Les Irakiens attendent plus de l’Europe

Article publié le 6 juin 2005
Article publié le 6 juin 2005

Attention cet article n'est paru dans aucun groupe du magazine et n'a donc fait l'objet d'aucune relecture.

Il y a un an, l’Union européenne s’est engagée à soutenir la reconstruction démocratique en Irak. Où en est la situation aujourd’hui ?

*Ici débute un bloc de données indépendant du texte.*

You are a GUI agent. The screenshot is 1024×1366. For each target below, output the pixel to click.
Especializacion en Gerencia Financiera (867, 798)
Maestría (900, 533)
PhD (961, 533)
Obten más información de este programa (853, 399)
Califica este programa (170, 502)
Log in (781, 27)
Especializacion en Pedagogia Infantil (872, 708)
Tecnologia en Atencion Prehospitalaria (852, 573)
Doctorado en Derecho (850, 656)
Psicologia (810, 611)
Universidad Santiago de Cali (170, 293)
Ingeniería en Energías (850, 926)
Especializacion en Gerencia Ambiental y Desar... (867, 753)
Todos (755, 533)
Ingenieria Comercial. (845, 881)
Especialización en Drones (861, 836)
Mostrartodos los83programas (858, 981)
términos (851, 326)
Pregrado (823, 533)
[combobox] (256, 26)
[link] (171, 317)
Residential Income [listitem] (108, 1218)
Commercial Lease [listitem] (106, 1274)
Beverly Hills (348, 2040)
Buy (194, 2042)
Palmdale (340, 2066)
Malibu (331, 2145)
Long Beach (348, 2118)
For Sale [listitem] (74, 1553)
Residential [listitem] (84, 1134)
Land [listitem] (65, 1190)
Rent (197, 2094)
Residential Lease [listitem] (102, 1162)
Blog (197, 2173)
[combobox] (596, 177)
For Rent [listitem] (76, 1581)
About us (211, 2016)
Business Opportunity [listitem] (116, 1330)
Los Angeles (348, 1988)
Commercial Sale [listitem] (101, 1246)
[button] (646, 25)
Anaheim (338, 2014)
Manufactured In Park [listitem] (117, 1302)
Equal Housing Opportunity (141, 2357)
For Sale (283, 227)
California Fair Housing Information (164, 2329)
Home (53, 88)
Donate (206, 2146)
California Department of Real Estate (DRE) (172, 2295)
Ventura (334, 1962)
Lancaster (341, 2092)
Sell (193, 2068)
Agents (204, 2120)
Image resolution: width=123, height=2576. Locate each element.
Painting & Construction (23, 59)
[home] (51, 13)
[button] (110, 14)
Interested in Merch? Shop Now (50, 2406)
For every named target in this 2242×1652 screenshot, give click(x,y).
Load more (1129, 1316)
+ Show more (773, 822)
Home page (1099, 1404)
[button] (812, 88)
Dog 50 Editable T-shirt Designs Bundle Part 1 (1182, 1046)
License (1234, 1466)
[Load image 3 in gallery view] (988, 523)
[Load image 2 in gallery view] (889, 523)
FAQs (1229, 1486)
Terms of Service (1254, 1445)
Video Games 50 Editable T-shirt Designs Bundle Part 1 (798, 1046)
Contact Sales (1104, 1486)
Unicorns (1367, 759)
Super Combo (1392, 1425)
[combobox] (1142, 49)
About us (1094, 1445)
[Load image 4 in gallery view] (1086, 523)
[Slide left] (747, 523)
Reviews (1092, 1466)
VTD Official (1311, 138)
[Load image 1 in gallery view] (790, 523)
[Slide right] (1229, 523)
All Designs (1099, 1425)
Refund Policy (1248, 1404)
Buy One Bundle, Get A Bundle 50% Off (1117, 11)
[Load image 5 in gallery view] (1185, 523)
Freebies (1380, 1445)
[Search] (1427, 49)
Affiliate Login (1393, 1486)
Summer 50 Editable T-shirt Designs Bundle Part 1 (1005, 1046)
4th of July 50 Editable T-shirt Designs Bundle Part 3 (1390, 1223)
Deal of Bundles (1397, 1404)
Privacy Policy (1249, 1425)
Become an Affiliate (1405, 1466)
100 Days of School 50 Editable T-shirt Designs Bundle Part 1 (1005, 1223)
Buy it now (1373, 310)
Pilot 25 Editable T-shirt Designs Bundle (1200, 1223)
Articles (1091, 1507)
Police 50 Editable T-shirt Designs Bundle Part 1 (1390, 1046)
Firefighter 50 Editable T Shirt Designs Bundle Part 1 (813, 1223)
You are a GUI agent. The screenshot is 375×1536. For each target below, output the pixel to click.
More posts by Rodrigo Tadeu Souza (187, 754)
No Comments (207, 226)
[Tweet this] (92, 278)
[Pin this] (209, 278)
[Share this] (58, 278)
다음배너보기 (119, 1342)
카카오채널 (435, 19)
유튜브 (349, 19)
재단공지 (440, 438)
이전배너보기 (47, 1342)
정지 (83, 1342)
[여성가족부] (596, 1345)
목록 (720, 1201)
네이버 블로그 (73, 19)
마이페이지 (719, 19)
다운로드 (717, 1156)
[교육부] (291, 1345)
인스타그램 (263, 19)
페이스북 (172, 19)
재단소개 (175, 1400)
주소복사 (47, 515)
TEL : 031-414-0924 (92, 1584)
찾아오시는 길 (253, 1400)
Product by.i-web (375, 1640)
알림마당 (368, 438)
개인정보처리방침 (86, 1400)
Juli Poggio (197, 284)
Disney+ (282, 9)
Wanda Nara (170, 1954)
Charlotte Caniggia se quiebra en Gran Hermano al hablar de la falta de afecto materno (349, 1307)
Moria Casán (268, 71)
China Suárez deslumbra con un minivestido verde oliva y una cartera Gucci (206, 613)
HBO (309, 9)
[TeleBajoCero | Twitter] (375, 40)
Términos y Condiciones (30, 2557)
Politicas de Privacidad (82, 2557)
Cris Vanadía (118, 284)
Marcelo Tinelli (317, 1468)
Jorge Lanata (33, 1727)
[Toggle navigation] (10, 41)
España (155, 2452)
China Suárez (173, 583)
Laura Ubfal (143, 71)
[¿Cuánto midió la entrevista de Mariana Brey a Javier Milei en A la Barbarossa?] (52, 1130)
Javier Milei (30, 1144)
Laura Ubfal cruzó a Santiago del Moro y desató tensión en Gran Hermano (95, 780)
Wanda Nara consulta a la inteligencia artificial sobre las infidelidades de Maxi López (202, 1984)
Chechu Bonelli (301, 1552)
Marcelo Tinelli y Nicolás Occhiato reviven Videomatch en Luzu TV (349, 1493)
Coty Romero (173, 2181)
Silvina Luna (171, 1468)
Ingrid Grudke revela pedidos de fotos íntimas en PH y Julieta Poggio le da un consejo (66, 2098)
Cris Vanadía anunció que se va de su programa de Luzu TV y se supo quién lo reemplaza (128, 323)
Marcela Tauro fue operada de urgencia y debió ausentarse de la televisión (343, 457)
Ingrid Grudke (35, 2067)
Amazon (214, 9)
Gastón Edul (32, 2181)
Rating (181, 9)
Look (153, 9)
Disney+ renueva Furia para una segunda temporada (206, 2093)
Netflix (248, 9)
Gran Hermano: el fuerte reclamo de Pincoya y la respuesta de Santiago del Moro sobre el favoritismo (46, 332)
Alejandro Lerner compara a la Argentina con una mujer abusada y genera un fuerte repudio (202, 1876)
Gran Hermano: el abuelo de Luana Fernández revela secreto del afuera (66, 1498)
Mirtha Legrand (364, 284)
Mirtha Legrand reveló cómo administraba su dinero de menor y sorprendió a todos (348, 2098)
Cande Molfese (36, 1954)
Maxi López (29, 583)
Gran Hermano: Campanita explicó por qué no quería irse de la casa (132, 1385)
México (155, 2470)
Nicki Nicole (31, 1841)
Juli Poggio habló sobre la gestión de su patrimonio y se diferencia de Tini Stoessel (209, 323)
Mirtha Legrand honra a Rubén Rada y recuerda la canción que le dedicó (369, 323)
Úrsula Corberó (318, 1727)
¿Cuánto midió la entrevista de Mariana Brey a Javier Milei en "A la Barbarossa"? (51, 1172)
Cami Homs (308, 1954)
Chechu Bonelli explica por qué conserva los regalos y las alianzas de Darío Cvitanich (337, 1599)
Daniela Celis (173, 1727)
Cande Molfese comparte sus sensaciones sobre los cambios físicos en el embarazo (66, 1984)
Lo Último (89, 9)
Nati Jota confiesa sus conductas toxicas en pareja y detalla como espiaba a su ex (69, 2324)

En organisant des élections en 2005, l'Irak a posé la première pierre d’une reconstruction démocratique. Mais face à une violence persistante, le pays seul aura du mal à instaurer une sécurité intérieure et des droits démocratiques. Dans une déclaration commune avec les États-Unis, l’UE affirmait, il y a un an, son soutien à l’Irak concernant la lutte contre la pauvreté, le renforcement du gouvernement et de la société civile et l’application des droits de l’Homme. Quelles ont été les actions de l’Union sur le terrain depuis cette déclaration d’intention ?

Un pays déchiré

Les élections en Irak ont eu pour conséquence directe un partage hétérogène des pouvoirs aux niveaux national et provincial. L’Alliance irakienne chiite s’est imposée avec 42,8 % des suffrages et a réussi à obtenir – en raison de mandats excédentaires – une majorité absolue à l’Assemblée nationale. La liste kurde forme le deuxième gros bloc politique avec 27,5 % des suffrages. Au sein de ce groupe se font face les intégristes islamiques, qui exigent que le Charia soit le fondement du droit dans la Constitution, et le modéré Ibrahim Al-Jaafari. Mais les Sunnites arabes, qui ont pour la plupart boycotté les élections « sous occupation américaine », n’acceptent que partiellement ces résultats. Compte tenu de la violence toujours présente et des intérêts très opposés des groupements politiques, la situation reste tendue.

Si les partis parviennent à trouver un terrain d’entente, l’Assemblée nationale devrait soumettre, d’ici le 15 août 2005, une nouvelle Constitution à la population qui votera deux mois plus tard. Si le texte est adopté, les Irakiens éliront un Parlement permanent fin 2005. Mais jusque-là, l’Irak continuera sans nul doute de dépendre de l’aide internationale, et d'autant plus si les troupes internationales, comme le stipule la résolution 1546, se retirent du pays à la fin de l’année.

Des soldats européens sont encore présents dans le pays, principalement des Britanniques, des Italiens et des Polonais. La population irakienne les considère cependant comme des troupes d’occupation et non de libération, comme en témoigne la violence incessante à l’égard des soldats. L’aide financière européenne dans le civil se concentre sur le secteur économique. La plus grande partie des moyens financiers va à la reconstruction d’infrastructures et d’administrations, à la lutte contre la pauvreté et au soutien des ministères de l’énergie (pétrolier et électrique). Pour l’année 2005, seulement un cinquième des 200 millions d’euros consacrés à la reconstruction en Irak doit être attribué au renforcement de l’essor démocratique, à la protection des droits de l’Homme et à la consolidation de la société civile.

L’Europe hésitante

La société civile constitue d’ailleurs un élément crucial pour l’avancement de la démocratie en Irak. Dans ce domaine, les terrains d’engagement pour l’Europe sont multiples et variés. Ainsi, le nouveau gouvernement irakien souhaite que l’UE établisse une représentation officielle sur place, afin de renforcer sa visibilité. Cette présence civile européenne pourrait démontrer à la population que l’Europe ne s’engage pas que militairement. Mais l’Union européenne se montre hésitante, la situation du pays en matière de sécurité n’y étant pas pour rien. Par ailleurs, pour former des policiers et des juges, et pour établir des programmes « d’entraînement » pour les hommes politiques qui se retrouvent tout à coup propulsés dans un Etat pluripartite, l’Irak pourrait tirer profit de la présence européenne qui pourrait aménager de tels programmes. De plus, l’Union peut faire valoir son expérience dans l’organisation de systèmes politiques. À l’heure actuelle, la solution la plus à même de garantir un partage stable des pouvoirs entre les trois groupements ethniques semble être une structure de type fédéral. L’UE qui est capable d’aider et d’accompagner l’Irak dans cette voix, doit aussi envisager l’admission de l’Irak au sein du partenariat Euromed, comme ses trois voisins la Syrie, la Libye et la Turquie. L’Europe a créé ce programme à la fois pour donner plus de poids aux acteurs de la société civile et tisser un réseau régional entre eux. Autant utiliser une structure qui existe déjà au lieu d’élaborer, avec peine, de nouveaux programmes. Ainsi, l’UE dépasserait ses désaccords concernant sa politique à l’égard de l’Irak et, au-delà de l’engagement militaire de quelques-uns de ses membres, elle mettrait sur pied des mesures sérieuses pour permettre à cette jeune démocratie de se stabiliser.